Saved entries

══════

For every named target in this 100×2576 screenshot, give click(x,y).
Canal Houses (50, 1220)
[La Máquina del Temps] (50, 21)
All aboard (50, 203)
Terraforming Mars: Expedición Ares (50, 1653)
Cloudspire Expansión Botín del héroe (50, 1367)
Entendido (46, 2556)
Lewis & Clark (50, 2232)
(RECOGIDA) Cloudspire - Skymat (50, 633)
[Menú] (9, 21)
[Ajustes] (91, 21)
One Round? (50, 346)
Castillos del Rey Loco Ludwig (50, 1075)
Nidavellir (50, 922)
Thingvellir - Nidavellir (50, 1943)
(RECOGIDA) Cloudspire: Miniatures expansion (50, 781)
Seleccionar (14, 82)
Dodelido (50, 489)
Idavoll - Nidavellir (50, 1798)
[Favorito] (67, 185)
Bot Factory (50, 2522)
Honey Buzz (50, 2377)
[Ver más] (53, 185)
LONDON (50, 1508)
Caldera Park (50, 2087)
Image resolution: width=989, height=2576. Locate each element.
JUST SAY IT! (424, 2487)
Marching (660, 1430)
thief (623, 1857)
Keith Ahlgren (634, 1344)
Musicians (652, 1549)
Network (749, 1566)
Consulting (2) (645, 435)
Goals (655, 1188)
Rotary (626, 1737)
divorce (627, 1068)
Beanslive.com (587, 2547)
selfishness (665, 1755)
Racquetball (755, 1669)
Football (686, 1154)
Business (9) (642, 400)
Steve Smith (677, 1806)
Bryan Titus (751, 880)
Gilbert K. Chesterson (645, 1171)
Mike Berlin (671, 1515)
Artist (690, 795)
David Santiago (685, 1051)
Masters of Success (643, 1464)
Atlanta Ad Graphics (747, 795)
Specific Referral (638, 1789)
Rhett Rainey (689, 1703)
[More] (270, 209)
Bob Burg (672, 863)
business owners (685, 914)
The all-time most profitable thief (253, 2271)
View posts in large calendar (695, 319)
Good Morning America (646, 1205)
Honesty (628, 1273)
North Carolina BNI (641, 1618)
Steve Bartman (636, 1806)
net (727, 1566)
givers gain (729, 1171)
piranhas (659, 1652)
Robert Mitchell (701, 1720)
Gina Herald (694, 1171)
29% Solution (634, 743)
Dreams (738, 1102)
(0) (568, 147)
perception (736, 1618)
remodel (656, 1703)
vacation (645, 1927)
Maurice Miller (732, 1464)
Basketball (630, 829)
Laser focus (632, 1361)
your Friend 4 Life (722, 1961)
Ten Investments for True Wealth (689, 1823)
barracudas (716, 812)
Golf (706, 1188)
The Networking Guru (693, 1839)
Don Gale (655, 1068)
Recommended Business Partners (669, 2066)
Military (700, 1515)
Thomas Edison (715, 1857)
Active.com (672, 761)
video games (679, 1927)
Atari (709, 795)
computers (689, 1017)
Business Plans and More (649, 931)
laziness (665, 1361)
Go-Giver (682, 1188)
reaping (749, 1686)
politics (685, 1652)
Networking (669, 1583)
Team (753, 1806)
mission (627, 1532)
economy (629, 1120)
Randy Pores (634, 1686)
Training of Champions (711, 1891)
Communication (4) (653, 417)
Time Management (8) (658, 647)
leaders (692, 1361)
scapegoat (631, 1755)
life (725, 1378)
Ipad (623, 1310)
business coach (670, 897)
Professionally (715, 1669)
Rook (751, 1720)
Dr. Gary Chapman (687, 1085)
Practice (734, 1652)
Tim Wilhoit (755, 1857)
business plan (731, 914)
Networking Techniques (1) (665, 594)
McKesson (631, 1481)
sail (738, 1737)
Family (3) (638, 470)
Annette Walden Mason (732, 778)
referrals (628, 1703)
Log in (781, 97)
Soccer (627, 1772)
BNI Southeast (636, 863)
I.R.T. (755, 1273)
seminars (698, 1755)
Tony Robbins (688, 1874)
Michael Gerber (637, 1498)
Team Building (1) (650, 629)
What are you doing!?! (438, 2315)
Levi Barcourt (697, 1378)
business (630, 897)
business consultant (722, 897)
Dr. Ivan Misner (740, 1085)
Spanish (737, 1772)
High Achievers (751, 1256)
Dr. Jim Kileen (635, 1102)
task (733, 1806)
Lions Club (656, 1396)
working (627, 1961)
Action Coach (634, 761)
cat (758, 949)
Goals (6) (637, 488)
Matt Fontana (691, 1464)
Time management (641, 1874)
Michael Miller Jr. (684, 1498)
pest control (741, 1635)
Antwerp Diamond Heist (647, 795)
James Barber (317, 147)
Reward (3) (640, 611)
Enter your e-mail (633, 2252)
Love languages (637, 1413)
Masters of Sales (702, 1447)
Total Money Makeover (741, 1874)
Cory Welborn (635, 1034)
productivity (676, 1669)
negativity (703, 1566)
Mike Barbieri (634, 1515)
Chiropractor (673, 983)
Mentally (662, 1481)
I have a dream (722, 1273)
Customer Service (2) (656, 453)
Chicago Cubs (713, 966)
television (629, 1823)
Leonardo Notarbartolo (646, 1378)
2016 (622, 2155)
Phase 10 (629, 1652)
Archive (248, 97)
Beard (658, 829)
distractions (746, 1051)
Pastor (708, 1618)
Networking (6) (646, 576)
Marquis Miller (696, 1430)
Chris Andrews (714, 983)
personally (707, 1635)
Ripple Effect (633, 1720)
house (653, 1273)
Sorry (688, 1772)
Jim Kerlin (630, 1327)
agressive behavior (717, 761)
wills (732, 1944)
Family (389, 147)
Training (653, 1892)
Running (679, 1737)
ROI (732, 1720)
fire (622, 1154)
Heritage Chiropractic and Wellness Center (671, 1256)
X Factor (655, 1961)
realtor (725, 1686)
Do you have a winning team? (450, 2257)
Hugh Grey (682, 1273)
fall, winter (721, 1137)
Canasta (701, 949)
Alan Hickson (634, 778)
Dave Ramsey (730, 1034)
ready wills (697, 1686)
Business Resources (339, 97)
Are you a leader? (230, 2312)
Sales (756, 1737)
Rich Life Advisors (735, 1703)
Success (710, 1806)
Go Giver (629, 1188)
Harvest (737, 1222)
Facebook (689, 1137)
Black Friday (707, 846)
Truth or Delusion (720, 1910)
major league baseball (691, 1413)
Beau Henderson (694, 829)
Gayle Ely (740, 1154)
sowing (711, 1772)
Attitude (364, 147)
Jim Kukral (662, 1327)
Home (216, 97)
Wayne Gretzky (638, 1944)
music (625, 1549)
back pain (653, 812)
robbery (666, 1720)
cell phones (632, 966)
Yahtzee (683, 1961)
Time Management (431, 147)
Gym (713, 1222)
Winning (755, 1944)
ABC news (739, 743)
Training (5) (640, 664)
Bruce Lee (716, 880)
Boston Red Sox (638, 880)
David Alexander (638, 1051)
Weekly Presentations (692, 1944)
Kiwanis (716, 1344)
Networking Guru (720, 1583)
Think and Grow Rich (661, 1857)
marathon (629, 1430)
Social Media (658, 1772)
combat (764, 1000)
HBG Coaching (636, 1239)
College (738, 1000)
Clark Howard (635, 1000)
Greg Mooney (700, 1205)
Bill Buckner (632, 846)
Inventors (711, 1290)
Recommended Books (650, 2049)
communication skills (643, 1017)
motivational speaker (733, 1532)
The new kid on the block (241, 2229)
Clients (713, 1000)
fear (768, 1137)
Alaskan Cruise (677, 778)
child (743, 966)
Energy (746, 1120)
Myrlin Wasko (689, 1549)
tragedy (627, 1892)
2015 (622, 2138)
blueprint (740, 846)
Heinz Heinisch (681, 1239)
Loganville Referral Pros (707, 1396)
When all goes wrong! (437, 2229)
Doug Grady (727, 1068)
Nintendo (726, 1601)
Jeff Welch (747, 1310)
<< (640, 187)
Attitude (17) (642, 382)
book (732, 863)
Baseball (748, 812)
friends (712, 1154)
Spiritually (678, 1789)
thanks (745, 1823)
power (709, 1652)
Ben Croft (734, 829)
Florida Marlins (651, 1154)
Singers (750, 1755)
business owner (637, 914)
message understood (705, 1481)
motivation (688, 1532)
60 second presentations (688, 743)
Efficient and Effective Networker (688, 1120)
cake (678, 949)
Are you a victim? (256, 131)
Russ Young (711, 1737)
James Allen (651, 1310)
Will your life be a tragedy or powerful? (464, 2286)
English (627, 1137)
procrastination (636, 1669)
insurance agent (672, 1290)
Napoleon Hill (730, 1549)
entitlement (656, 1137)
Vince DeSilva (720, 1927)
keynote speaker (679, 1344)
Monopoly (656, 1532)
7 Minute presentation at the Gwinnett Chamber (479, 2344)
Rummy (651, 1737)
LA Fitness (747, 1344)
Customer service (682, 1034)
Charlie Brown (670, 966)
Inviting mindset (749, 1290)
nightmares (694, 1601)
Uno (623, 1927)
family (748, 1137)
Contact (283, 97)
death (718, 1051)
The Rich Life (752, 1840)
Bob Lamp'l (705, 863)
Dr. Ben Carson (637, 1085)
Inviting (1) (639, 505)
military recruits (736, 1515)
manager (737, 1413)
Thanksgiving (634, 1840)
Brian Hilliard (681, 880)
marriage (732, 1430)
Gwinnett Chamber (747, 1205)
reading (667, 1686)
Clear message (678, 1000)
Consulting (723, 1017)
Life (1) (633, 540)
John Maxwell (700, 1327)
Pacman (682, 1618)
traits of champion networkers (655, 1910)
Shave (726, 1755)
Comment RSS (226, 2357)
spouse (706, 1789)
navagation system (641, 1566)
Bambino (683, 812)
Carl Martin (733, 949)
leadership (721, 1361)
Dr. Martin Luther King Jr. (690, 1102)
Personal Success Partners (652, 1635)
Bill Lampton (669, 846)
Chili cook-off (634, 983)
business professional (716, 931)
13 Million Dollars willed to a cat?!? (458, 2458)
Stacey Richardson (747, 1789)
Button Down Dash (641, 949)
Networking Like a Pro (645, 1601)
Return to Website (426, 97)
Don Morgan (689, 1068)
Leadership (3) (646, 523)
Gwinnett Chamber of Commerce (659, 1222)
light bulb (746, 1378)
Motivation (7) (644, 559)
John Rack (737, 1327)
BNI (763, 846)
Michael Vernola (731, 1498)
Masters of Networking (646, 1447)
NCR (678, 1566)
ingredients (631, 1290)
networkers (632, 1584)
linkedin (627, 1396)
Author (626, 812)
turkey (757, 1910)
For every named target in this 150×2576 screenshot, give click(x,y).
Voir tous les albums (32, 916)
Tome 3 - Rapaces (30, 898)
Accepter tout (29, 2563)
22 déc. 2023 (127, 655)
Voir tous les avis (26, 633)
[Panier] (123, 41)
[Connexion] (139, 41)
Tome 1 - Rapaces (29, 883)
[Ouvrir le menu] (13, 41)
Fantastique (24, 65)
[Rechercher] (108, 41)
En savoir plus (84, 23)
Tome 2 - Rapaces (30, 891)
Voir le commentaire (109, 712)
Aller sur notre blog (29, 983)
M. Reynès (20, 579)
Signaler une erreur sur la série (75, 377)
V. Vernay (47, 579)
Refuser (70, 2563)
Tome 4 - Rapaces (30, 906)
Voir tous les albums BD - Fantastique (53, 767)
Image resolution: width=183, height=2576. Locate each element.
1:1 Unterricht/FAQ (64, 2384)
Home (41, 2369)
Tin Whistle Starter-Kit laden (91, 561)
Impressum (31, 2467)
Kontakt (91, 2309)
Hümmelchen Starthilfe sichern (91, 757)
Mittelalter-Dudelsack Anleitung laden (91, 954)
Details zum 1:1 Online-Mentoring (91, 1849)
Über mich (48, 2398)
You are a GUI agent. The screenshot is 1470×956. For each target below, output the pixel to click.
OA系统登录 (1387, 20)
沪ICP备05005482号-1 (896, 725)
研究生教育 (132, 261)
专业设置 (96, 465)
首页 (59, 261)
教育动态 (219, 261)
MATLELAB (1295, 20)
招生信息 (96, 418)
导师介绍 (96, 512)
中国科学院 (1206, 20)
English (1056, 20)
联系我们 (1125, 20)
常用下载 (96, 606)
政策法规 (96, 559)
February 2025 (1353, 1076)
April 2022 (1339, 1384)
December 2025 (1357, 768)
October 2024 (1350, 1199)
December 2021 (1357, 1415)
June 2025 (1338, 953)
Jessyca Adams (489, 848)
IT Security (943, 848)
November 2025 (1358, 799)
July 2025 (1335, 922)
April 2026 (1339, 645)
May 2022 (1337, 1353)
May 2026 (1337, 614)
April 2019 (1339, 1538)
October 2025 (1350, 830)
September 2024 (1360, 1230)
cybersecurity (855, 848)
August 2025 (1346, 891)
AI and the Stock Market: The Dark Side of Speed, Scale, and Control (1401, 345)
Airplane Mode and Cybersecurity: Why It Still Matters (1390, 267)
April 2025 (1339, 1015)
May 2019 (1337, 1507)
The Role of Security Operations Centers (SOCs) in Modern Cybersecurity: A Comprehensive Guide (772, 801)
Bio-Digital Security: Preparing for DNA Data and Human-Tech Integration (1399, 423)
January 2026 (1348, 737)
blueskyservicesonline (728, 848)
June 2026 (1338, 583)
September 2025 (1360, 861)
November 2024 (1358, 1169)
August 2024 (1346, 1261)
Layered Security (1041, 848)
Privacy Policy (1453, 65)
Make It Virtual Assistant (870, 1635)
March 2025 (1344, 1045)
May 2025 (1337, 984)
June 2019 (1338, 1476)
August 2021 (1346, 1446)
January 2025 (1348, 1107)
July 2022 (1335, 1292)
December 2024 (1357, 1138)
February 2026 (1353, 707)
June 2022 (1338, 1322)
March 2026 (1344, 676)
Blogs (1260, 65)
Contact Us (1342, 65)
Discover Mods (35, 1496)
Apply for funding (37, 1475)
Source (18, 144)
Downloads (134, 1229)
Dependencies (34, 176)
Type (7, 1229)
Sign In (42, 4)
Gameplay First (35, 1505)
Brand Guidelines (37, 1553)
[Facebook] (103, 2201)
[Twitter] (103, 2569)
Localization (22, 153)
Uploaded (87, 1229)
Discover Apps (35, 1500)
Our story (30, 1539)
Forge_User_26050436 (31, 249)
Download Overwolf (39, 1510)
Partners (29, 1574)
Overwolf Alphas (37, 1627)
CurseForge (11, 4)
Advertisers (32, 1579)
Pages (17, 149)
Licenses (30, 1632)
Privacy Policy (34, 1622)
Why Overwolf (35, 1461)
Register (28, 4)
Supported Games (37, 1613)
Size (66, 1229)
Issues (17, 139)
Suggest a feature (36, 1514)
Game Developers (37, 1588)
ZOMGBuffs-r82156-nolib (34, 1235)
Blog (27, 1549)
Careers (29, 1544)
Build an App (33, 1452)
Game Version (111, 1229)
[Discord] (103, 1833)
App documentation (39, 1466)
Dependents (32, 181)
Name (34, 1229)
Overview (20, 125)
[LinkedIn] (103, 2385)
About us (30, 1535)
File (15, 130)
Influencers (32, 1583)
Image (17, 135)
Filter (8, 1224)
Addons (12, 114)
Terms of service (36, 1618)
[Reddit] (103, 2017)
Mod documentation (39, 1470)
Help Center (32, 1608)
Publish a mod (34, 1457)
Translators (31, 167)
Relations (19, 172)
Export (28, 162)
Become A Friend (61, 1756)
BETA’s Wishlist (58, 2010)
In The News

══════

Problem details
Copy word for word the stretch of entries above from the line that has "Image resolution: width=989, height=2576." through the line that has "computers (689, 1017)", both ends included, and nothing outside it.

Your response
Image resolution: width=989, height=2576. Locate each element.
JUST SAY IT! (424, 2487)
Marching (660, 1430)
thief (623, 1857)
Keith Ahlgren (634, 1344)
Musicians (652, 1549)
Network (749, 1566)
Consulting (2) (645, 435)
Goals (655, 1188)
Rotary (626, 1737)
divorce (627, 1068)
Beanslive.com (587, 2547)
selfishness (665, 1755)
Racquetball (755, 1669)
Football (686, 1154)
Business (9) (642, 400)
Steve Smith (677, 1806)
Bryan Titus (751, 880)
Gilbert K. Chesterson (645, 1171)
Mike Berlin (671, 1515)
Artist (690, 795)
David Santiago (685, 1051)
Masters of Success (643, 1464)
Atlanta Ad Graphics (747, 795)
Specific Referral (638, 1789)
Rhett Rainey (689, 1703)
[More] (270, 209)
Bob Burg (672, 863)
business owners (685, 914)
The all-time most profitable thief (253, 2271)
View posts in large calendar (695, 319)
Good Morning America (646, 1205)
Honesty (628, 1273)
North Carolina BNI (641, 1618)
Steve Bartman (636, 1806)
net (727, 1566)
givers gain (729, 1171)
piranhas (659, 1652)
Robert Mitchell (701, 1720)
Gina Herald (694, 1171)
29% Solution (634, 743)
Dreams (738, 1102)
(0) (568, 147)
perception (736, 1618)
remodel (656, 1703)
vacation (645, 1927)
Maurice Miller (732, 1464)
Basketball (630, 829)
Laser focus (632, 1361)
your Friend 4 Life (722, 1961)
Ten Investments for True Wealth (689, 1823)
barracudas (716, 812)
Golf (706, 1188)
The Networking Guru (693, 1839)
Don Gale (655, 1068)
Recommended Business Partners (669, 2066)
Military (700, 1515)
Thomas Edison (715, 1857)
Active.com (672, 761)
video games (679, 1927)
Atari (709, 795)
computers (689, 1017)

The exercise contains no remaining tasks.